# [Records provided]
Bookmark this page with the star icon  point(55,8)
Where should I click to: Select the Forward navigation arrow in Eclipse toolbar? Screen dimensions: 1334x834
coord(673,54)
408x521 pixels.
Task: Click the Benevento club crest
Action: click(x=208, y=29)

# [Required work]
Return each line of the data exactly as written above.

# [Task answer]
Bookmark this page with the star icon  point(55,8)
Where should I click to: Select the Forward navigation arrow in Eclipse toolbar? Screen dimensions: 1334x834
coord(673,54)
408x521 pixels.
Task: Click the Benevento club crest
Action: click(x=208, y=29)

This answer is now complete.